Un visage de Maurice Zermatten

D’aussi loin que me reviennent mes souvenirs d’enfance j’ai entendu parler de Maurice Zermatten. D’abord parce qu’il était un ami de mes parents et que je le rencontrais lorsqu’il venait à la maison. Du fin fond de la table, je regardais cet homme affable autour duquel finissait toujours par s’organiser la conversation : il parlait d’une voix douce presque un peu faible et sans recherche excessive. Son propos transitait de l’histoire à la littérature, de la littérature à la poésie, de la poésie à la peinture, de la peinture aux paysans de montagne, des paysans de montagne à St-Martin, son village. Il allait toujours de l’universel au particulier. C’était un classique à rebours. Mais c’est toujours le Valais intérieur qui parlait en lui, avec cet accent léger qui traînait un peu sur les voyelles et qui allongeait insensiblement les phrases. Il était moins une personne qu’un personnage.

Mais ce qui, enfant, me frappait le plus n’était pas la vaste culture de ce personnage, ce n’était pas non plus qu’il fût professeur de littérature au collège, ce n’était pas même qu’il eût “ fait ” l’université avec mes parents, ce qui m’impressionnait au point de me faire tomber de la chaise c’était qu’il écrivait des livres. Il écrivait des livres que je pouvais toucher, humer, lire ! Et lui, il était là, là, devant moi.

Pour l’enfant de douze ans, pour moi peut-être plus qu’un autre, les écrivains étaient comme le sont aujourd’hui les vedettes de la télévision pour nos enfants : des gens irréels, abstraits, qui n’ont aucune existence autre que celle, mythique, des êtres extraterrestres. Pensez ! Un écrivain, ça vivait très loin ou très haut, ça ne mangeait pas, ça ne buvait pas, ça dormait à peine, c’était tout juste si ça se déplaçait à pieds ! C’était l’âme même de l’humain à peine enrobée d’un corps accidentel ! Tout à coup, on sonne à la porte. Entre Maurice Zermatten : l’écriture ! On pouvait donc écrire et fumer la pipe ! Avoir un corps, des gestes, des sourires, un visage. Visages, subtil ouvrage de 1968 : “ Que le visage exprime l’être tout entier, la foule la plus épaisse s’en avise ”. Ô, il écrivait des livres et il était debout devant moi, pas très grand. Il me parlait, me répondait, me souriait, affectueux, le visage ouvert.
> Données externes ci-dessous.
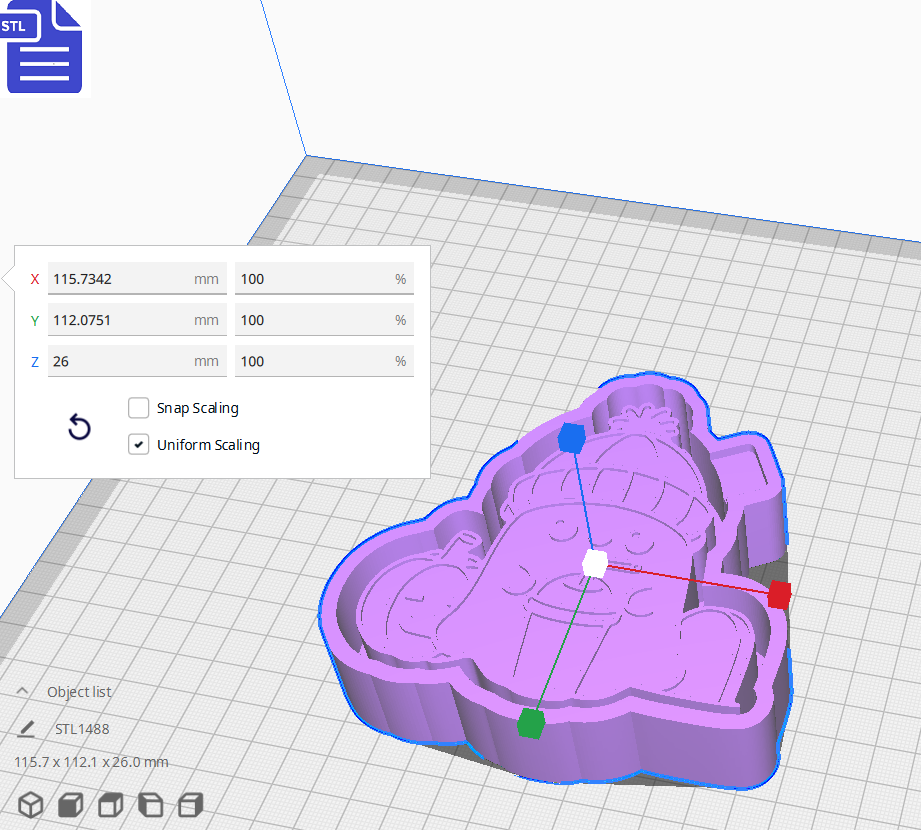Switch to the top view cube icon
Screen dimensions: 921x830
(110, 804)
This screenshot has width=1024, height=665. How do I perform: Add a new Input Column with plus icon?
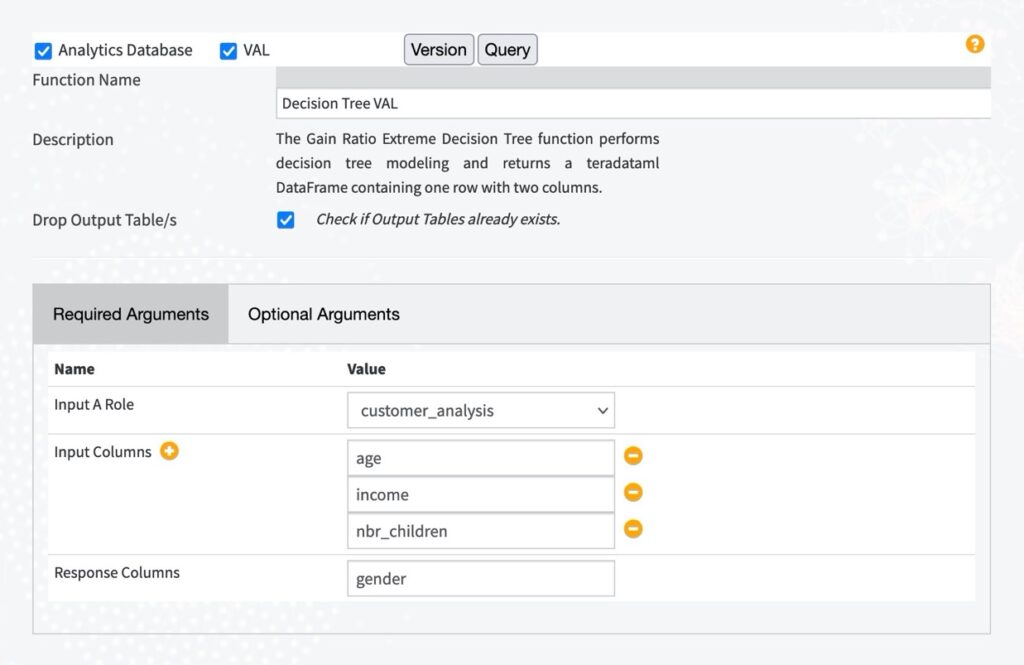pyautogui.click(x=168, y=451)
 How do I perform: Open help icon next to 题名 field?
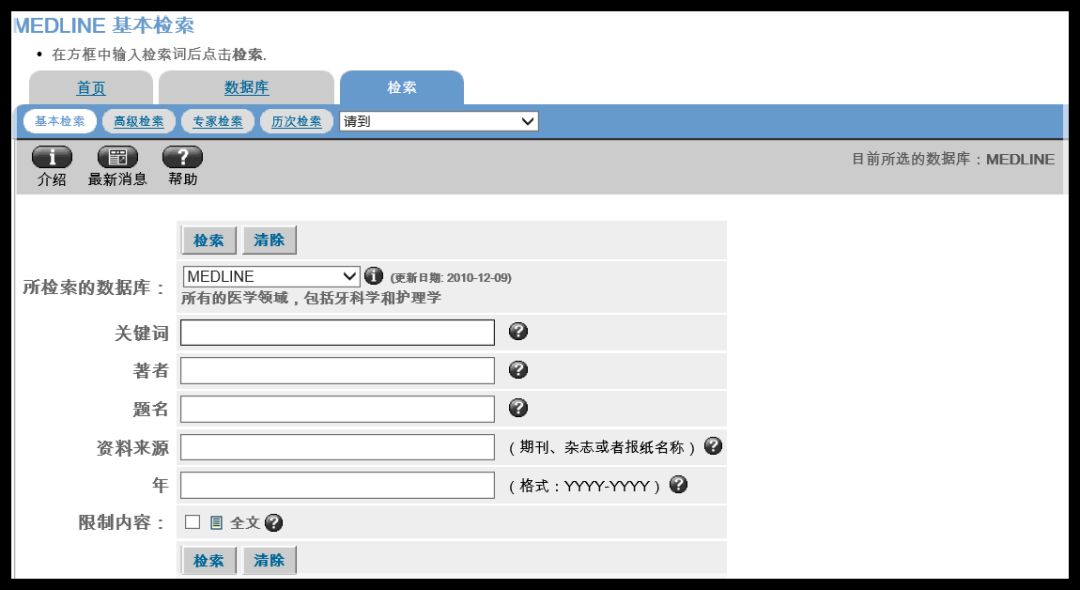pyautogui.click(x=517, y=407)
Visages : “ Je vous revois mon père. Vous, mort depuis tant d’années, je vous vois comme si vous étiez vivant. Jamais je ne vous ai tant regardé que depuis que vous êtes mort. ” C’était ça un écrivain, c’était vivant, c’était auréolé d’une bonne odeur de pipe, ça portait un gilet gris clair, et ça riait alors que ça aurait dû n’être préoccupé que de l’essentiel !

Quel choc ! Donc l’écrivain aussi avait besoin d’un monde, d’une terre, d’une matière ! L’écrivain, cette fidélité à tout l’homme ! Quel choc ! Avec Zermatten arrivait le règne du cœur et du corps. Il n’avait pas l’air de me cacher quelque chose.

On pouvait donc écrire, nous aussi, dans cette terre du Valais ! En percevoir la grave musique entrecoupée de jets de lumière et la relever sur du papier. Nous aussi, de ce canton reculé, de cette contrée de pierres fortes, nous pouvions écrire des choses belles ! Peut-être même des choses importantes ! Parler du destin des hommes de ce pays, des gens qui habitent là-haut où cessent les sentiers, si près de Dieu. Visages du Valais : “ Dans quel oubli sont-ils descendus tous ces visages qui entrèrent, un jour, dans ma conscience et que je ne retrouve pas ? ”

Je regardais ces mains, fines, presque un peu petites, aux ongles bien coupés, toujours en mouvement lorsqu’il parlait, ces mains qui tenaient tous les jours au-dessus d’une feuille le plus bel objet qui soit au monde : une plume.

Ce soir, sous la lampe, en marchant à contre-temps de mes douze ans, les yeux mi-clos, je relis Visages de Zermatten. Je pense à l’enfant que je ne suis plus et qui a si bien retenu la leçon. “ Tous les visages, les plus frais, les plus tendres, les plus joyeux, les plus vivants, condamnés à mourir… ” Mais les poètes ne meurent pas ; ils sont comme le Rhône ou comme ces grands fleuves, qui passent tout le temps et ne s’en vont jamais.